_SUPPLIED RECORDS_
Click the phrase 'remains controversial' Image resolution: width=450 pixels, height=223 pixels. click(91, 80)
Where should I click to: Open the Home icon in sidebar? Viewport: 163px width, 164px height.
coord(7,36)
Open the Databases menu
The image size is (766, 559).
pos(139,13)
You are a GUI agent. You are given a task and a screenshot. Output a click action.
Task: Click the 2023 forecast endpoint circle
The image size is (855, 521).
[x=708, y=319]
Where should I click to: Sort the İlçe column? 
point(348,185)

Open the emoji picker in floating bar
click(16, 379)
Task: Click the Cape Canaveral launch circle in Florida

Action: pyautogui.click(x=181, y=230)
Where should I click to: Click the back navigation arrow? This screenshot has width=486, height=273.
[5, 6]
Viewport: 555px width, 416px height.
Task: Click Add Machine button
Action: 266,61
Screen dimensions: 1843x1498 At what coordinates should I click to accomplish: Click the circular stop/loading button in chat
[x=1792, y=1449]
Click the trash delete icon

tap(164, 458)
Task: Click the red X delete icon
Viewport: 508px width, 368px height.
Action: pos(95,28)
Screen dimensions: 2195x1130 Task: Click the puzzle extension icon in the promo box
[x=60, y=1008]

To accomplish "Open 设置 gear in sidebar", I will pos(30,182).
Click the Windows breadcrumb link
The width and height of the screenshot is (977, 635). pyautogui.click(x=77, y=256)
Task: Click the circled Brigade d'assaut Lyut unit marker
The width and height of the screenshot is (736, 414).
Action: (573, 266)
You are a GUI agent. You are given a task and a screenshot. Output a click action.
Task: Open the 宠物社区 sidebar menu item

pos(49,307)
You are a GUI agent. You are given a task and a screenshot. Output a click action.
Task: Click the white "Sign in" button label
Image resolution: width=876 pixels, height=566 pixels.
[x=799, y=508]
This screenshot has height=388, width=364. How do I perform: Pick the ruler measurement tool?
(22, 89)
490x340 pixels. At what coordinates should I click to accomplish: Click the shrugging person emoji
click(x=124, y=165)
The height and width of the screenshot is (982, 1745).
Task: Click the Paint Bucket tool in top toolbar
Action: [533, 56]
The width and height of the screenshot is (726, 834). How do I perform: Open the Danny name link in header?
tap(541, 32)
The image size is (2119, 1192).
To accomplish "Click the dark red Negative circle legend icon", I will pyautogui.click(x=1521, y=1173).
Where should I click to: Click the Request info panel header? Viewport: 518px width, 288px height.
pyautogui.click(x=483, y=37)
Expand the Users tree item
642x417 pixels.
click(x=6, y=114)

_WHAT YOU WILL DO_
Can you write out again the part of the records that opens with the line containing "The width and height of the screenshot is (726, 834)." and runs through the end of the records, keeping every line and request, with each coordinate in the answers shifted up by 95?

_OUTPUT_
The width and height of the screenshot is (726, 834). How do I perform: Open the Danny name link in header?
tap(636, 127)
The image size is (2119, 1192).
To accomplish "Click the dark red Negative circle legend icon", I will pyautogui.click(x=1616, y=1268).
Where should I click to: Click the Request info panel header? Viewport: 518px width, 288px height.
pyautogui.click(x=578, y=132)
Expand the Users tree item
642x417 pixels.
click(x=101, y=209)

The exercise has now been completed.